Drone armé abattu par l’armée russe au-dessus de la base aérienne de Hmeimim, en Syrie, le 16 août. / ANDREY BORODULIN / AFP

L’été 2018 n’aura pas, c’est le moins que l’on puisse dire, contribué à rehausser l’image des drones dans l’opinion. Le 4 août, les autorités vénézuéliennes ont dénoncé un attentat perpétré par deux drones chargés d’explosifs visant le président Nicolas Maduro. Deux jours plus tard, un appareil non-identifié (qui, après avoir été neutralisé, a fini sa course en mer) a survolé le fort de Brégançon. En juillet, un cartel mexicain avait attaqué avec deux petits drones armés le domicile d’un responsable de la lutte contre le trafic de drogue, non loin de la frontière américaine. Un rapport des Nations unies vient de s’inquièter du « niveau élevé de sophistication » atteint par l’organisation Etat islamique en matière de détournement, à des fins terroristes, de drones civils pour en faire une redoutable « arme du pauvre », selon l’expression consacrée. Rien de très nouveau, en réalité.

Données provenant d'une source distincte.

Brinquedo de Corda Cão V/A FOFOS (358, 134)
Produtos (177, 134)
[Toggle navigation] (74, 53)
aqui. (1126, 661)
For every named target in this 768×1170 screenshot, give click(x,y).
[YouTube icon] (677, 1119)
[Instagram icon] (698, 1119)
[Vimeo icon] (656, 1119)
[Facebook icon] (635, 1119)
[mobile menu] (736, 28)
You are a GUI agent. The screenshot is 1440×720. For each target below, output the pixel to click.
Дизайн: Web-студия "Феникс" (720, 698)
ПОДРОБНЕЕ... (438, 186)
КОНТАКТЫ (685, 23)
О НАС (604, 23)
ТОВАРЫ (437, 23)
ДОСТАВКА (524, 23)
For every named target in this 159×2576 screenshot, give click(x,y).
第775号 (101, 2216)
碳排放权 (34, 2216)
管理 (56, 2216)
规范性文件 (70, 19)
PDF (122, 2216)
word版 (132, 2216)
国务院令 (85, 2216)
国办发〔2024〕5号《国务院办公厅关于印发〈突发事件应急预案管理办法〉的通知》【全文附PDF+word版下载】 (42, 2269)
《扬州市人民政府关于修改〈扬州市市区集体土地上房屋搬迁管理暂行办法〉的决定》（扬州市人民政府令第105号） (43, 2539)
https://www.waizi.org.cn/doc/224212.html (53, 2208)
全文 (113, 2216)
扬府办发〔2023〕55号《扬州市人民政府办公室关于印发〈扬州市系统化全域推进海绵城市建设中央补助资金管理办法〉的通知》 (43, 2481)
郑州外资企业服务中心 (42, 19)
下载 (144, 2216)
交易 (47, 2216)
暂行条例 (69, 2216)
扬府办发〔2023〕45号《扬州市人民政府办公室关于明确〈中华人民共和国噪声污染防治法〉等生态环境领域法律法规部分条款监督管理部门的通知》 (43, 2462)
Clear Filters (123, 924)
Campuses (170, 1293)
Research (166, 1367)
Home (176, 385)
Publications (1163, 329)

Tous ces signaux confirment l’identité sulfureuse de cet objet insaisissable, complice des terroristes isolés, des malfaiteurs en quête d’évasion, des inquisiteurs oublieux du respect de la vie privée ... et des casse-pieds qui les font vrombir sur les lieux de vacances. Bref, toujours dans les mauvais coups.

Face à la menace, les pouvoirs publics sont mal armés. Certes, le drone qui folâtrait du côté de Brégançon a été « neutralisé », mais en réalité la panoplie des systèmes anti-drones est bien loin d’être infaillible. Quant à la législation adoptée dans la précipitation afin de réglementer l’usage des drones de loisirs de plus de 800 g (qui devront être déclarés et disposer d’une signature électronique), elle bute sur des difficultés techniques persistantes qui lui ont déja fait prendre un retard conséquent.

Utilisé par les secouristes

Face à cette mauvaise réputation, faire valoir que, cet été, les drones ont permis de retrouver des vacanciers égarés dans des parcs naturels, de larguer des gilets sauvetage à des nageurs en difficulté ou des produits de première nécessité aux sinistrés indiens du Kerala, contribué à la protection des dauphins en Amazonie ou la détection précoce de la bactérie « tueuse d’oliviers » n’y fera pas grand-chose. L’objet éveille la suspicion et, à intervalles réguliers, une certaine anxiété.

Cette identité commence à inquiéter les acteurs de la prometteuse mais encore balbutiante économie du drone. Equipé de capteurs, de caméras infra-rouges ou de lidars (radars laser), le drone est capable de modéliser son environnement et de détecter ce qui est invisible au ras du sol. Il commence à se rendre indispensable auprès de professionnels du bâtiment, des travaux publics, des médias voire de l’agriculture. Il a aussi entamé une perçée sur le marché de la sécurité, notamment la surveillance de zones sensibles, et équipe les pompiers, la police et la protection civile. En attendant la livraison par drone qui, n’en déplaise aux sceptiques, fait l’objet d’investissements croissants de la part des services postaux, des grandes entreprises de distribution, de l’aéronautique et même de constructeurs de véhicules utilitaires, tel Mercedes.

Conscients que l’avenir du drone est intimement liée à son acceptabilité sociale, ceux qui misent sur son développement vivent forcément mal les polémiques récurentes qu’il suscite. Il faut pourtant qu’ils s’y résignent. Gentil drone-vilain drone : cet objet est, par nature, sujet à controverses. Comme l’automobile, le smartphone ou les réseaux sociaux.